Cynthia Fisher, founder and chairman of PatientRightsAdvocate.org, found the results from the new analysis disappointing.
“After nearly four years, the overwhelming majority of hospitals reviewed are still not complying with the rule requiring them to publish their discounted cash prices and all negotiated rates,” Fisher said in a statement. “By keeping their prices hidden, hospitals continue to block American consumers from their right to compare prices and protect themselves from overcharges.”
Fisher is urging federal officials to exercise more oversight and strengthen rules on price transparency.
The group also examined hospitals to see if they were meeting federal requirements to publish 300 shoppable services and procedures in a display that can be easily read by consumers or with a price estimator tool. Nearly all hospitals listed 300 services in a consumer-friendly way or via some type of price estimator tool, but 78% of hospitals were considered non-compliant because their machine-readable files were incomplete, the report stated.
Some hospitals and health systems fared better in terms of complying with price transparency regulations. More than three-quarters (78%) of Christus Health’s hospitals were in compliance, along with more than half of all hospitals owned by Baylor, Scott & White (58%) and HCA Healthcare (56%).

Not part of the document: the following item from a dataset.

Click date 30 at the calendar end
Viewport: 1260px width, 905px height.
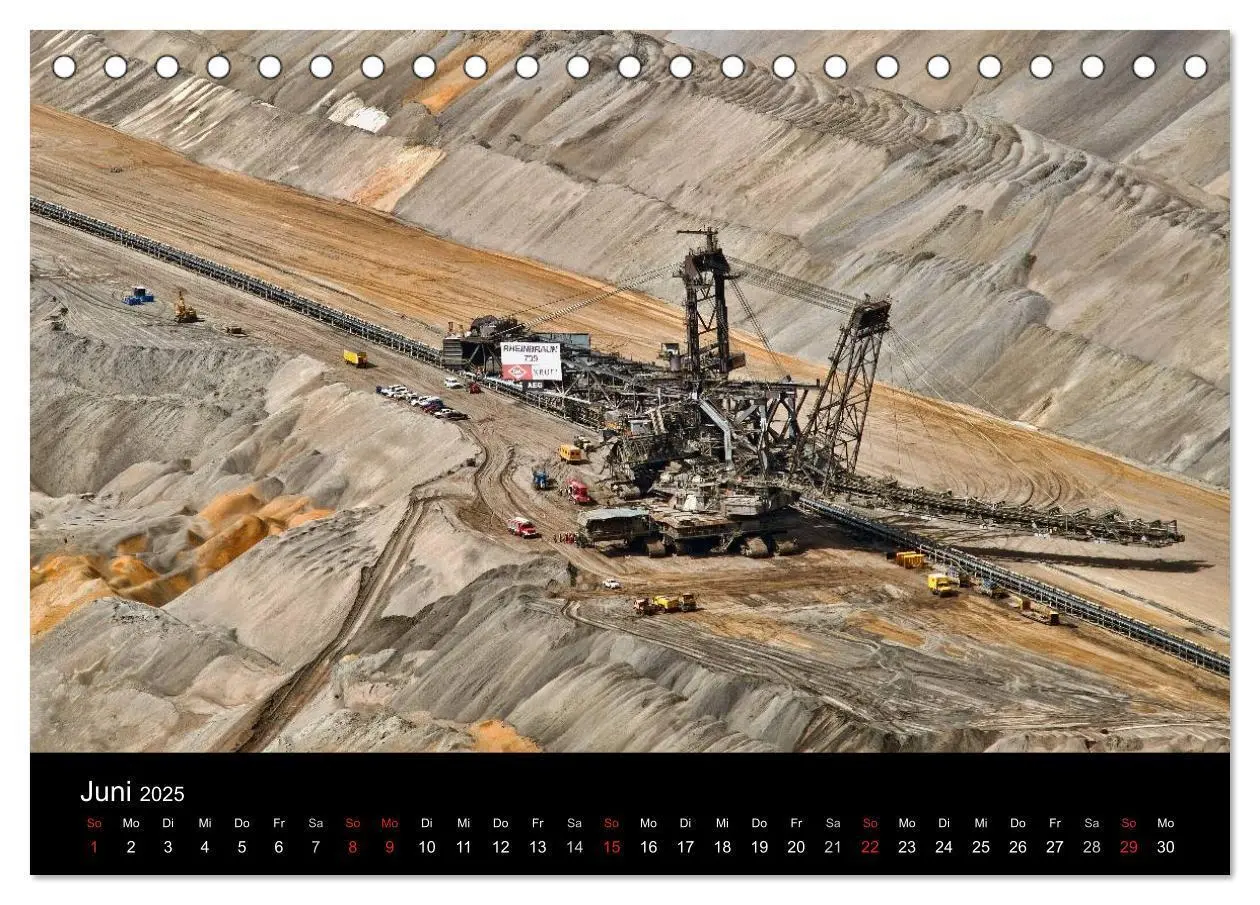(x=1165, y=847)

The report also looked at hospitals meeting obligations in price sufficiency, which tracked the availability of dollars-and-cents prices found in their files. The hospital systems faring best in price sufficiency were Prime Healthcare (90%), Baylor Scott & White (68%), and Sanford Health (59%).
The federal rules on hospital price transparency took effect Jan. 1, 2021. Under the regulations, all U.S. hospitals are required to publicly disclose what they charge for services.
The government has issued hundreds of warnings to hospitals for hospitals that aren’t meeting full obligations, and hospitals that don’t comply can be subject to penalties. Still, only 15 hospitals have been fined under the price transparency laws, and a couple of those cases are under review, according to data from the Centers for Medicare & Medicaid Services. The maximum penalty is $2 million annually.
To date, CMS has issued fines totaling more than $4 million.
A CMS analysis of hospital performance on price transparency in the first two years under the federal regulations found most hospitals were meeting their obligations. In the analysis published by Health Affairs Forefront in February 2023, 70% of hospitals offered a consumer-friendly display of services and machine-readable files, according to CMS.
Fisher has sent a letter to President-elect Trump asking him to push hospitals to do better on price transparency. The regulations were drafted during his administration. She said the Biden administration has failed to enforce the transparency regulations and allowed hospitals to post price estimates and percentages in lieu of actual prices.
“On behalf of all American healthcare consumers, please prioritize strengthening and enforcing the hospital price transparency rule immediately upon taking office,” Fisher wrote.
Michael N. Abrams, managing partner of Numerof & Associates, tells Chief Healthcare Executive® that it’s possible Trump may take more action on hospital price transparency when he returns to the White House.
“In his first term, he is the one that passed that legislation requiring transparency on pricing from healthcare delivery organizations, which the industry has roundly rebuffed,” Abrams says. “So that may be an issue that gets revisited, actually, in this administration.”
In October, the U.S. Government Accountability Office said the CMS should do more work to ensure that hospitals are providing pricing data that is “sufficiently complete and accurate to be usable.”